**WORK TO COMPLETE:** Below are records; work out how many of their lines contain "agent" and give only that number.

**EXERCISE DATA:**
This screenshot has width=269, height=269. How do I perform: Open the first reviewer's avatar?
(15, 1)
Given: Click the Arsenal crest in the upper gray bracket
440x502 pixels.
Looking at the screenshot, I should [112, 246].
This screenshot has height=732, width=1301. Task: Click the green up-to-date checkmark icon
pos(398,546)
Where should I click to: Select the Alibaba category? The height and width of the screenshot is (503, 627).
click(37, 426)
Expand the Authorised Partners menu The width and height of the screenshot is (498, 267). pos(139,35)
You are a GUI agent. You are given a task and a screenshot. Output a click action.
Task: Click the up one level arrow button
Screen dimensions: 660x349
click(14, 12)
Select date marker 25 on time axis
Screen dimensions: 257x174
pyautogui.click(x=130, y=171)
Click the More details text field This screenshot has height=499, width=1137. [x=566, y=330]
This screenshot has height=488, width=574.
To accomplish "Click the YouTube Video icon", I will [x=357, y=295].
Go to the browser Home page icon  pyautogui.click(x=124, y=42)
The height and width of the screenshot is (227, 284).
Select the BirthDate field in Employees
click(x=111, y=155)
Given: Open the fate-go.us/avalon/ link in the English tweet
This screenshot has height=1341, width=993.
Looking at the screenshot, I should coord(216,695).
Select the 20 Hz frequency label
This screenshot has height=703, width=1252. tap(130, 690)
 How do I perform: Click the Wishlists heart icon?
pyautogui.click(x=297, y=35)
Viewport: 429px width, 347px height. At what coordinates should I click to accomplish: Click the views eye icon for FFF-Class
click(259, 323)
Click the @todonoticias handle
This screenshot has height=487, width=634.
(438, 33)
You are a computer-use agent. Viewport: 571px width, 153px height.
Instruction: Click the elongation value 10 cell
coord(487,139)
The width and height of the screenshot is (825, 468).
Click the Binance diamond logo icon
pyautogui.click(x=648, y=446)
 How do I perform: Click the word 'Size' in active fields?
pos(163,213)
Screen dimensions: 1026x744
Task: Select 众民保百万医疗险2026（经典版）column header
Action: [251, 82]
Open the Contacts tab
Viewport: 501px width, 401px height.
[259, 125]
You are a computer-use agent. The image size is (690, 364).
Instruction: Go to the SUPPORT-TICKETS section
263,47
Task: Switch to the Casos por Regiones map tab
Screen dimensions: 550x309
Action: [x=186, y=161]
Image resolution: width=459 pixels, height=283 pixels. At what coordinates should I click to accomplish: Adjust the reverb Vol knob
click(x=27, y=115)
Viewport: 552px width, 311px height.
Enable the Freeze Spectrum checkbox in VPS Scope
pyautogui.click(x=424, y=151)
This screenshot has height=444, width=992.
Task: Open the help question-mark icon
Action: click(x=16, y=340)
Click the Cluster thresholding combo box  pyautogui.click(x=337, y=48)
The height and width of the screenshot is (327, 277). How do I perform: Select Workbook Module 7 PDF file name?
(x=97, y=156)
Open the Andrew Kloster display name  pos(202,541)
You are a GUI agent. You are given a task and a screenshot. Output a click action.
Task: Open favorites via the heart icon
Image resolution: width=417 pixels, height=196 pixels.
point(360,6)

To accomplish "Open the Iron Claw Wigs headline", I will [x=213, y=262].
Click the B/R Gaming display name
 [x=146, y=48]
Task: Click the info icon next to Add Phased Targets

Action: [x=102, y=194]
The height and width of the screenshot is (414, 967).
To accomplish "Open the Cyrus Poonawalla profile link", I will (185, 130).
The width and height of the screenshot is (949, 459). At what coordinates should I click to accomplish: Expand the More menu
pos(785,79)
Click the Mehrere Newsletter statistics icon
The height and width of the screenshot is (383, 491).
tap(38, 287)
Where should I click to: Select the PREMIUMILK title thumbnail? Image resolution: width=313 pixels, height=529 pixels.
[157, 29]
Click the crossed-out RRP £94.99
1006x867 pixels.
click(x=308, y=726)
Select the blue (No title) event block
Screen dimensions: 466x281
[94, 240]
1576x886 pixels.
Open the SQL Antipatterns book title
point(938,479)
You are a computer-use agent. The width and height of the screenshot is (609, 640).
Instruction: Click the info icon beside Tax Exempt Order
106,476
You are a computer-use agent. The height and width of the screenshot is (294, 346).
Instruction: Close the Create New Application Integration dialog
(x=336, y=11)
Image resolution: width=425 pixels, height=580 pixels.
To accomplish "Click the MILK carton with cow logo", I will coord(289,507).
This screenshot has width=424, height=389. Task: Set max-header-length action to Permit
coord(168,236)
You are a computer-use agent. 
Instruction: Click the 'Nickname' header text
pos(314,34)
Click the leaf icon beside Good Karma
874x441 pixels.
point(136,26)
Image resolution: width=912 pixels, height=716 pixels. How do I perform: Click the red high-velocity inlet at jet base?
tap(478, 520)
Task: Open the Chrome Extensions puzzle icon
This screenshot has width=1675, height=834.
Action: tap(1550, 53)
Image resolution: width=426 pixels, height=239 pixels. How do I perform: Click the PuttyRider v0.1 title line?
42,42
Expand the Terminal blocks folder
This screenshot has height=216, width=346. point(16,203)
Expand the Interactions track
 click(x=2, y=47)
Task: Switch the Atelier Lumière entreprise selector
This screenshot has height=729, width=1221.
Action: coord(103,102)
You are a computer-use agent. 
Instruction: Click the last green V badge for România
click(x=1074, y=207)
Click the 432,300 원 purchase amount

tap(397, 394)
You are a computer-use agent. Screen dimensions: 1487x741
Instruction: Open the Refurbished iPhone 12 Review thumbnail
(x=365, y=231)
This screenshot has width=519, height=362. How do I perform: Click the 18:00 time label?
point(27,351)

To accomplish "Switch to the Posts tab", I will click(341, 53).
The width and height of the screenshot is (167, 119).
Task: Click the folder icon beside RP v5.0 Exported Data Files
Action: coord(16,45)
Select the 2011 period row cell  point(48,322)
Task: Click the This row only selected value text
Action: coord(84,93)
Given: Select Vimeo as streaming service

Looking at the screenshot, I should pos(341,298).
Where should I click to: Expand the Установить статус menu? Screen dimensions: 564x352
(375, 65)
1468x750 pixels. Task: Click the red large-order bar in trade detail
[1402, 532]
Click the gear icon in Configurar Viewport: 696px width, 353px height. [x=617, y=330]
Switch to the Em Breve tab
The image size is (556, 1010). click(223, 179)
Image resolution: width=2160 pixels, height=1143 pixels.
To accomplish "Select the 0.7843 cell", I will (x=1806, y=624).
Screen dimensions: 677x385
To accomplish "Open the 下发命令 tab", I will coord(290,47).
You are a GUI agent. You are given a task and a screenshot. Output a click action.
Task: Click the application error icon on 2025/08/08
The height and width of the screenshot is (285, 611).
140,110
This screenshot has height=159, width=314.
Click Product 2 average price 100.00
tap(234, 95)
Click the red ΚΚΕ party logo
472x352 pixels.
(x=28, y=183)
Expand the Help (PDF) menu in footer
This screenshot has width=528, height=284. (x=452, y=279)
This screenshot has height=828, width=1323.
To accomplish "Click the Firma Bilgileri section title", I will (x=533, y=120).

**ANSWER TO THIS TASK:** 10